● THE TASK:
Exactly the lines from the one containing "Task: Click the envelope icon for お問い合わせ" through the end of the records must be reproduced; leave out all pictures.

● TASK DATA:

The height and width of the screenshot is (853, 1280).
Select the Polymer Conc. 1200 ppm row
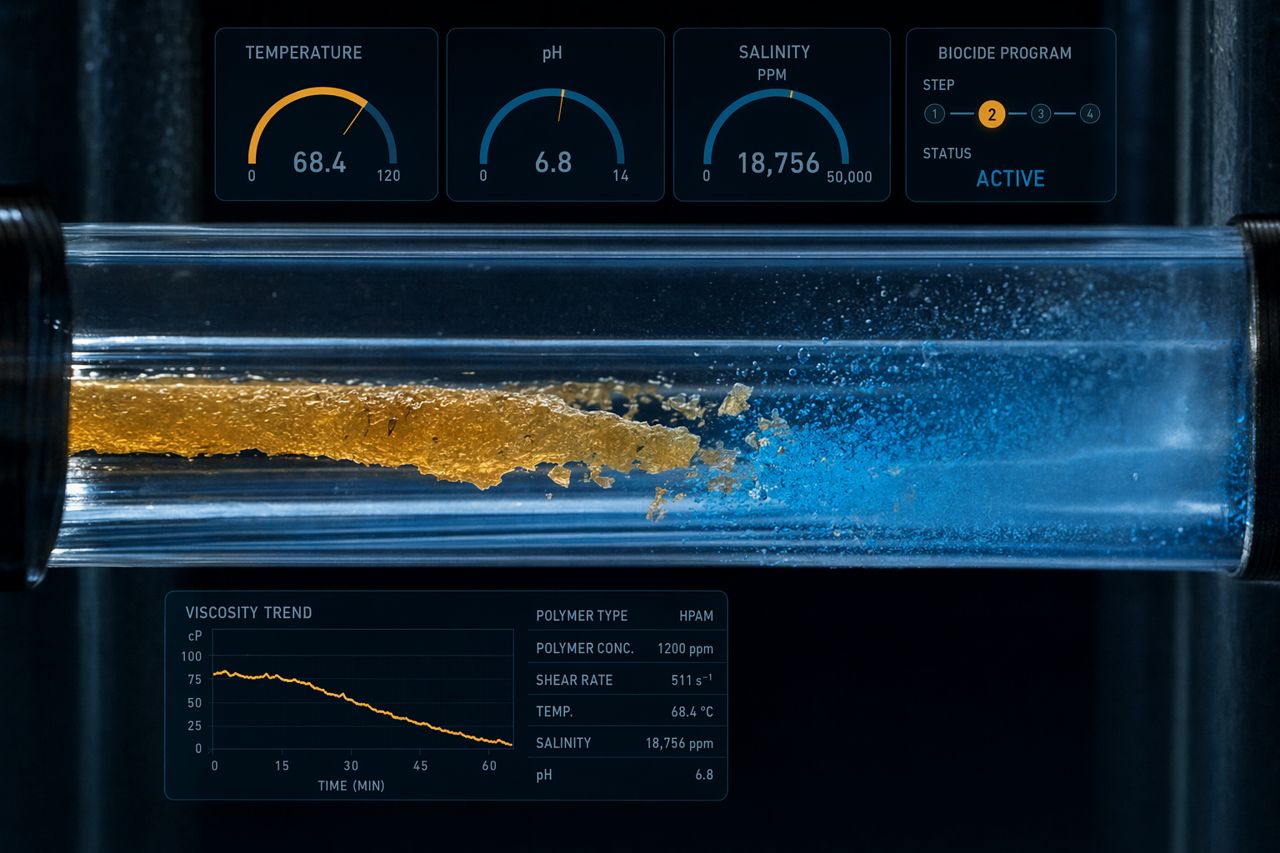[625, 648]
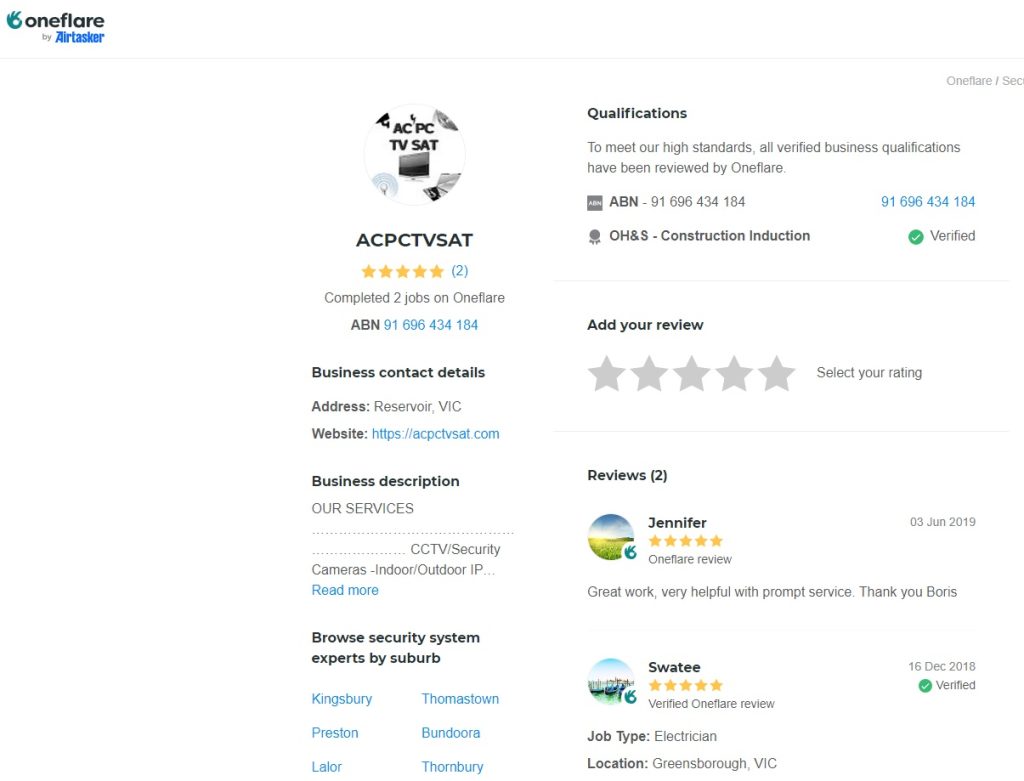This screenshot has height=781, width=1024.
Task: Click the ABN icon under Qualifications
Action: click(595, 202)
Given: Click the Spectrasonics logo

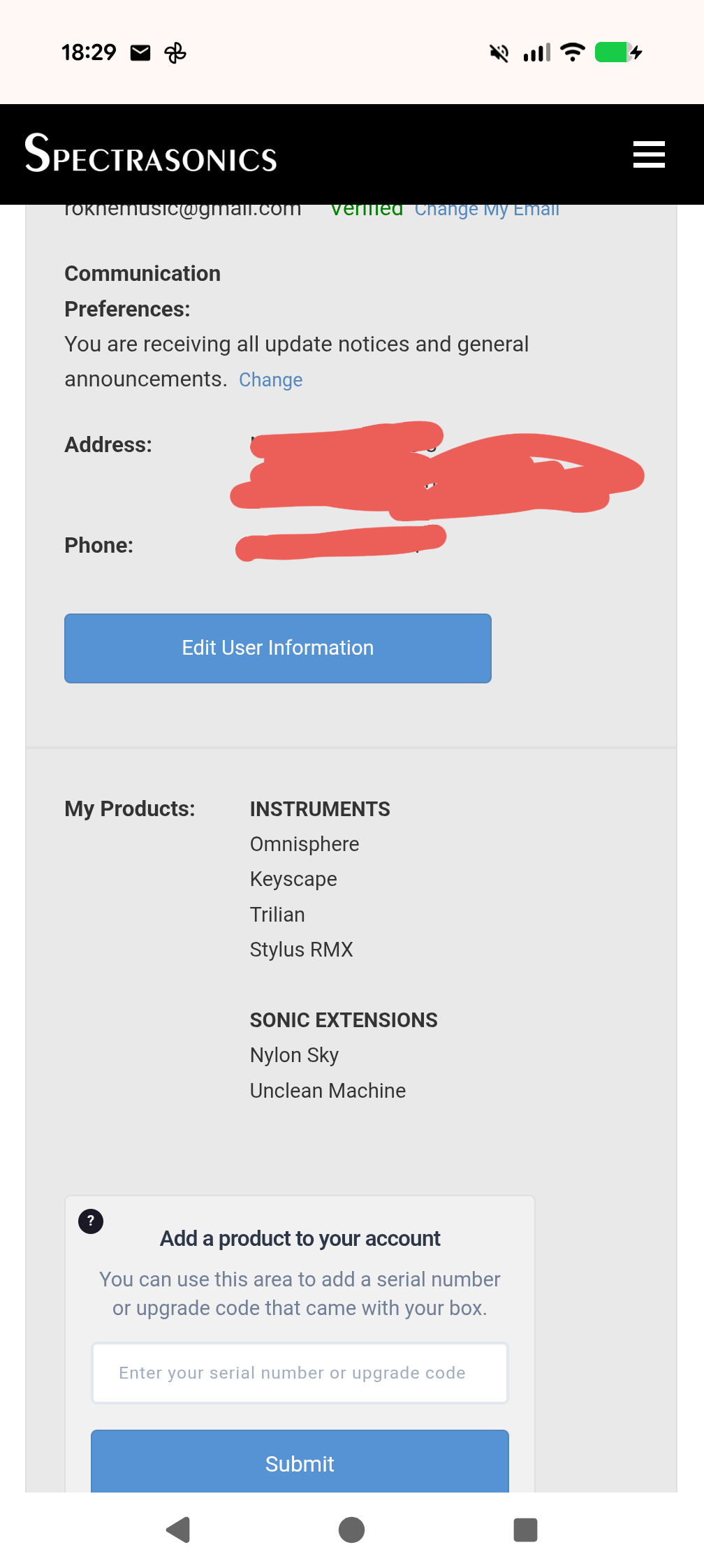Looking at the screenshot, I should (149, 154).
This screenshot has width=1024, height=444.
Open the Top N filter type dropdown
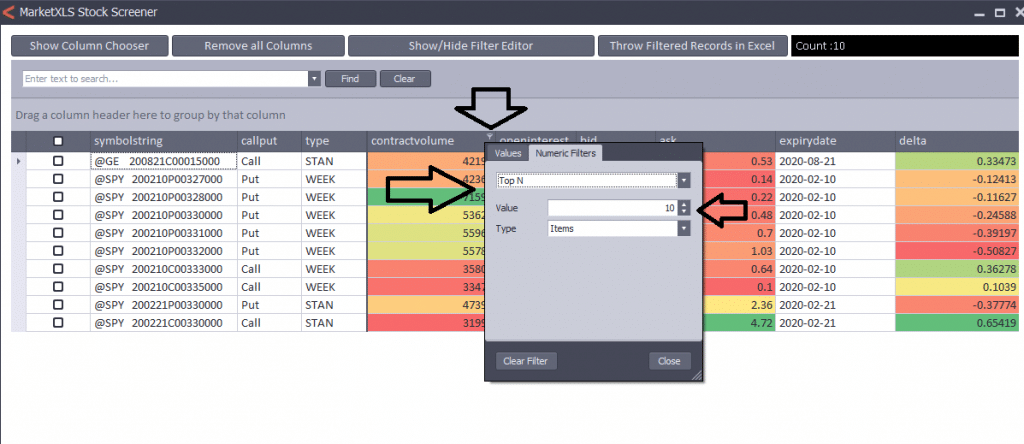coord(684,181)
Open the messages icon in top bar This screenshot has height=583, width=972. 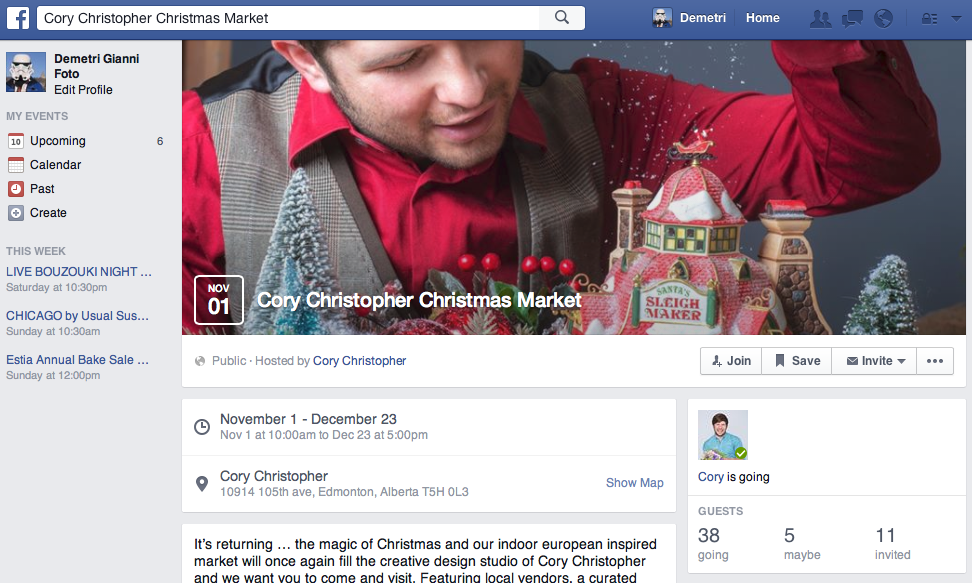[x=852, y=19]
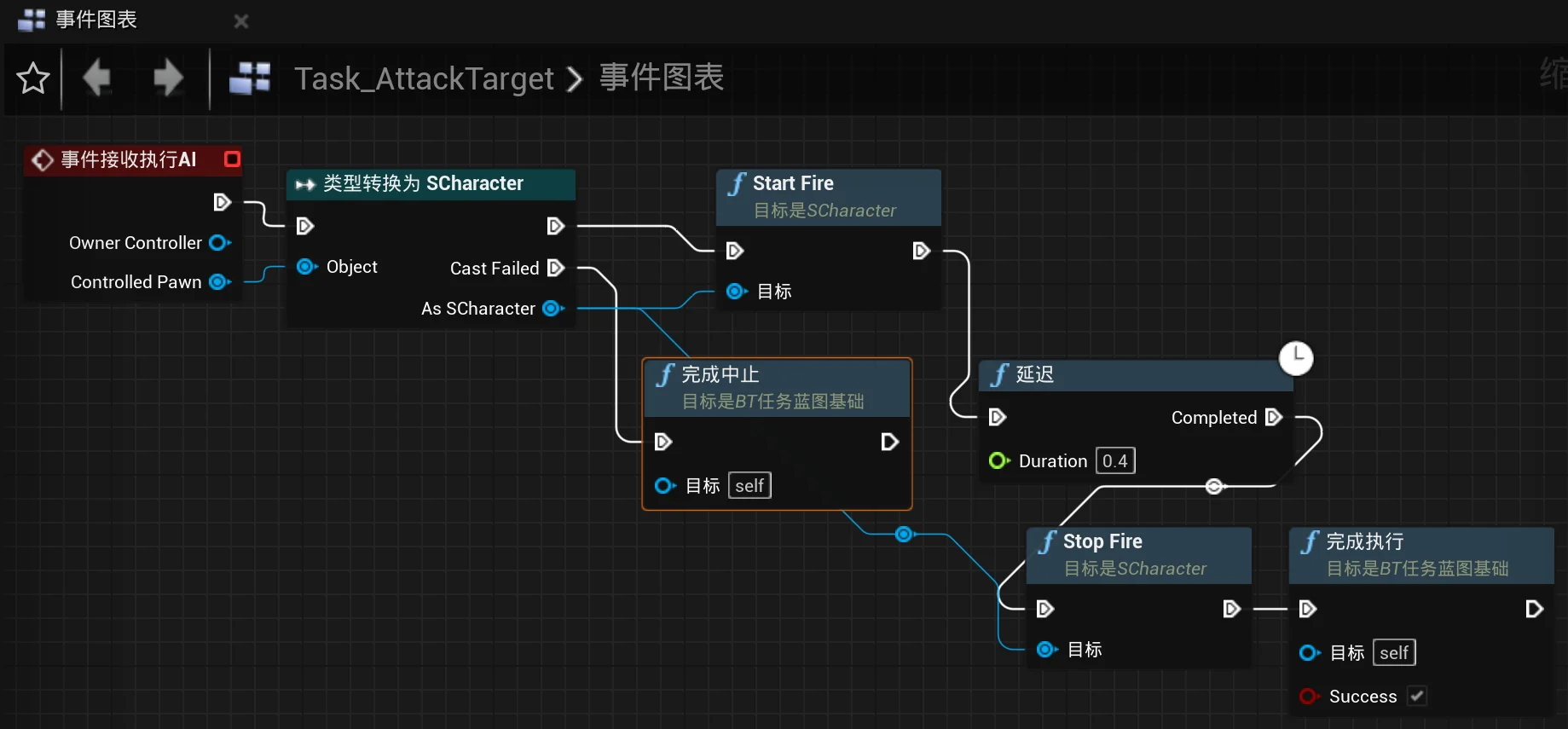The height and width of the screenshot is (729, 1568).
Task: Toggle the Success checkbox on 完成执行 node
Action: pos(1416,696)
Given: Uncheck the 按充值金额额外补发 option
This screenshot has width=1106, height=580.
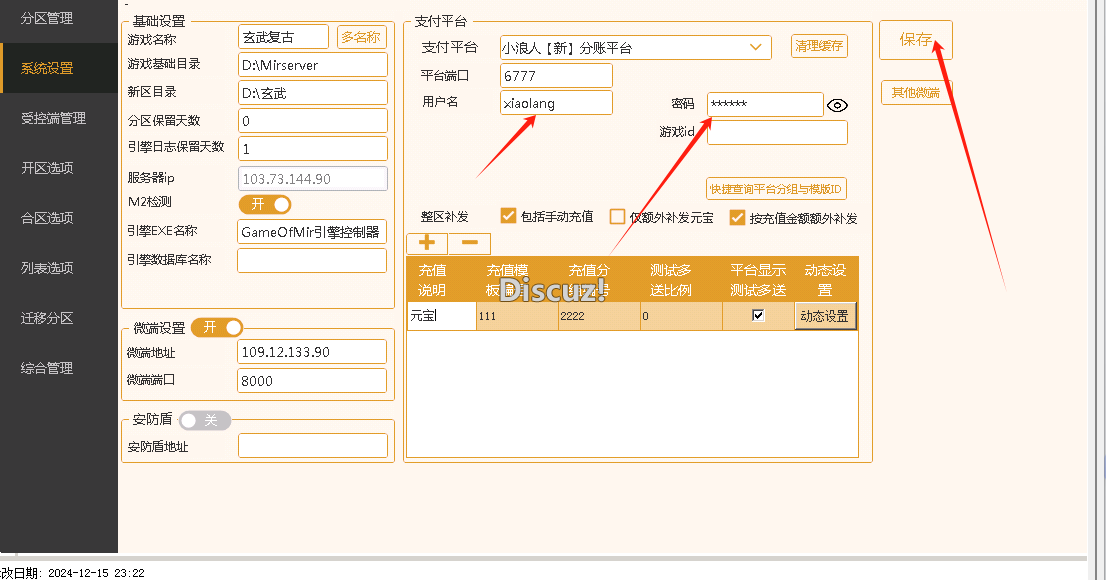Looking at the screenshot, I should [738, 218].
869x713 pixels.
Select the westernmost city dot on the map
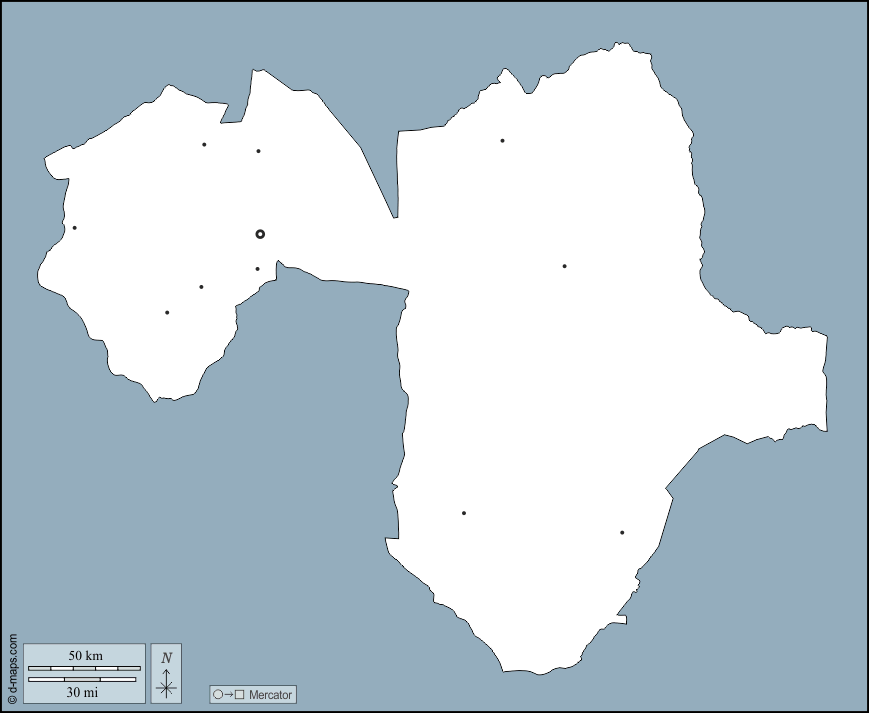74,228
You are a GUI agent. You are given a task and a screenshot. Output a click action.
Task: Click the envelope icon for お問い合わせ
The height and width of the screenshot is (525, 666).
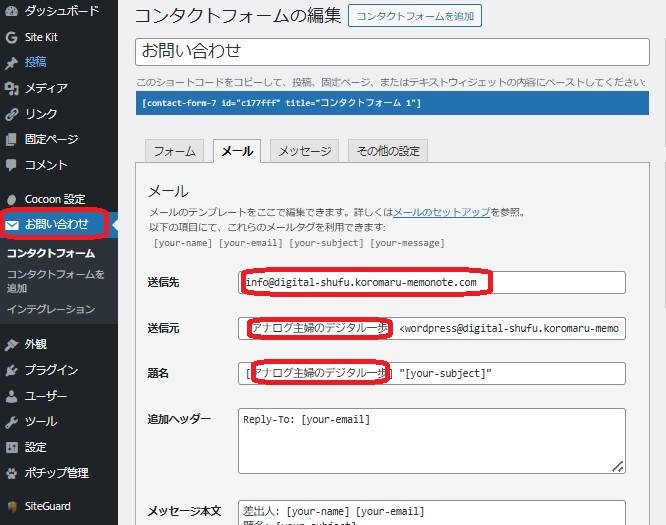tap(13, 224)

● TASK ANSWER:
Task: Click the envelope icon for お問い合わせ
The height and width of the screenshot is (525, 666).
tap(13, 224)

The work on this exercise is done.